[TASK OBJECTIVE]:
Write every record out again exactly as given.

---*---

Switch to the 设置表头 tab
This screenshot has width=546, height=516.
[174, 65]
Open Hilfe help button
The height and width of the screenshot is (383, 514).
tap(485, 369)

---*---

[COMPLETED EXERCISE]:
Switch to the 设置表头 tab
This screenshot has width=546, height=516.
[174, 65]
Open Hilfe help button
The height and width of the screenshot is (383, 514).
tap(485, 369)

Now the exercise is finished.